When it comes to using SVG with Contentful’s Images API, keep the following points in mind:
Contentful can host your SVGs and address them like any image URI. This is a very simple way to display SVG; however, many of the accessibility and flexibility benefits are lost.
For example, if you want to target and style parts of an SVG with CSS (such as with icons), you’ll want to inline those via your application instead, so they are a part of the DOM.
The Contentful Images API can do basic transformations of SVG into other formats (
?fm=png|jpg), but they can’t exceed the pixel dimensions of the SVG as specified by width & height. It can be useful as a fallback.

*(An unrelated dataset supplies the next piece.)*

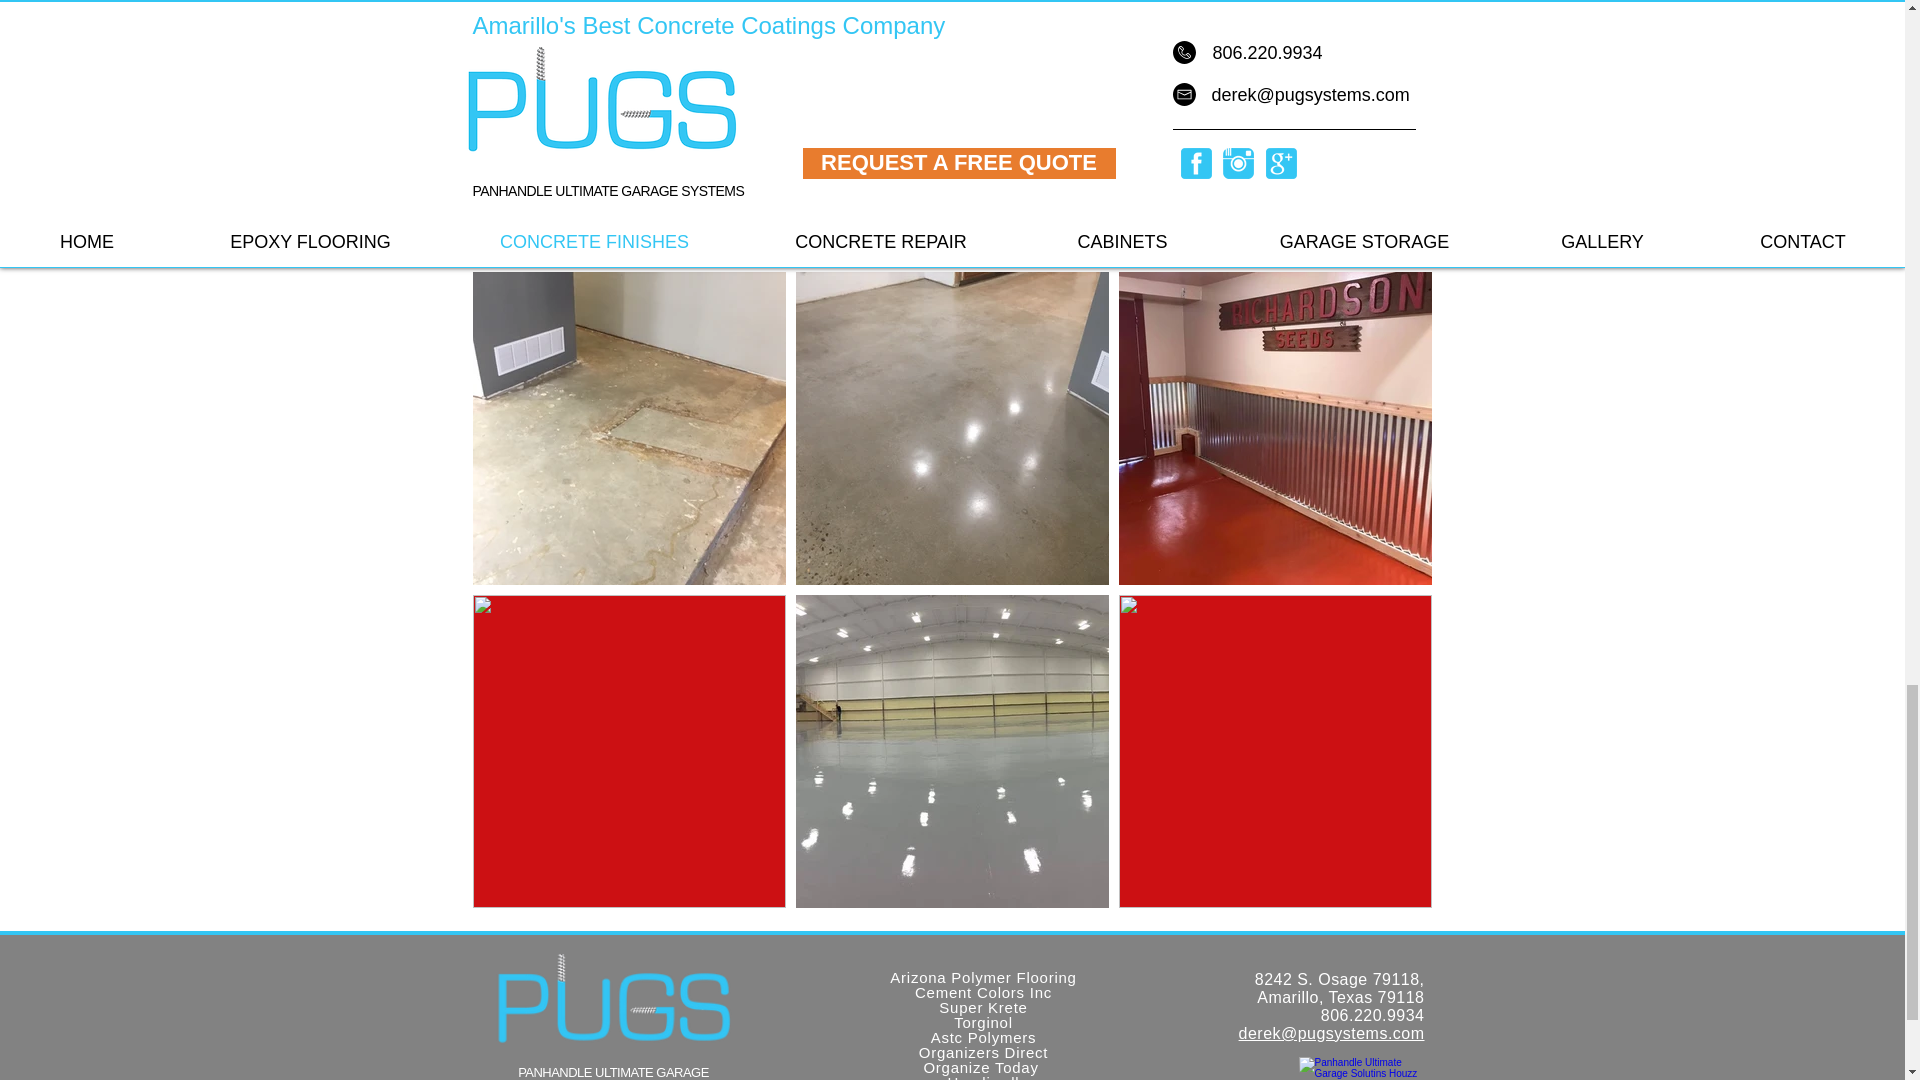 The width and height of the screenshot is (1920, 1080). What do you see at coordinates (984, 1022) in the screenshot?
I see `Torginol` at bounding box center [984, 1022].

Best image file formats for common use cases
Reusing artwork across pages and channels is common. If it’s photographs or continuous-tone artworks, use the JPG format. You can use the cropping and scaling features in the Images API to deliver the right one for the device or viewport you’re targeting.
Social media previews
Another clever Images API use case is metadata images. Two of the most common implementations are Open Graph (Facebook, LinkedIn etc.) and Twitter Card. Less surprisingly, both implementations have their own recommended image sizes and aspect ratios. Fortunately, this is not a problem thanks to a couple of neat tricks the Images API has up its sleeve.
Read on for more details in this blog post.
Avatars: people’s faces
People’s faces are photographs, and so JPG is the best choice for the file format. You can leverage the Contentful Images API for detecting the face and cropping around it to generate a user photo. Here’s an example:
An auto-generated avatar, using the attributes
Photo: João Paulo de Souza Oliveira on Unsplash
Large featured images on a blog
For web delivery of photographs, always use JPG unless WebP is available.
PNG for photographs can have a place when you are doing photo editing or need lossless edits — but those are for editing workflows, not web delivery. The other use case could be photos that need to be delivered with an alpha channel. Again WebP is best here, but PNG is probably okay if the images are not large [in pixel dimensions].
Screenshots and type
If screenshots are of clean shapes without noise or a lot of gradients, WebP is the best choice, and PNG will also preserve the fine details of typography and user interface elements. Experiment with JPG as well to find the size/quality sweet spot.
Images API gives your team more control
Contentful’s Images API empowers your creative team to get the most out of your images — and keeps your technical team happy with fine-grained control over image formats, compression and high-performance delivery.
Interested in learning more about how to optimize your images with Contentful? Our Images API makes it easier.
Frequently asked questions (FAQs)
What is the difference between TIFF and JPEG?
Tag Image File Format, abbreviated TIFF or TIF, is an image file format that is popular among photographers, graphic artists, and the publishing industry. TIFF files are significantly larger than JPEG files and therefore not a viable image file format for the web.
What is the difference between a JPEG and a RAW file?
RAW files are significantly bigger than all of the other image file types, including JPEG. They contain all of the information captured by a digital camera and are completely uncompressed. They cannot be used as an image file format for the web. They need to be opened and processed in an image editing software such as Adobe Photoshop and then saved in a different format such as JPEG to be used online.
What is lazy loading?
Lazy loading is a technique to reduce page load times by deferring the loading of images until they are needed. Because faster page load times significantly benefit user experience, search engine rankings often improve as well.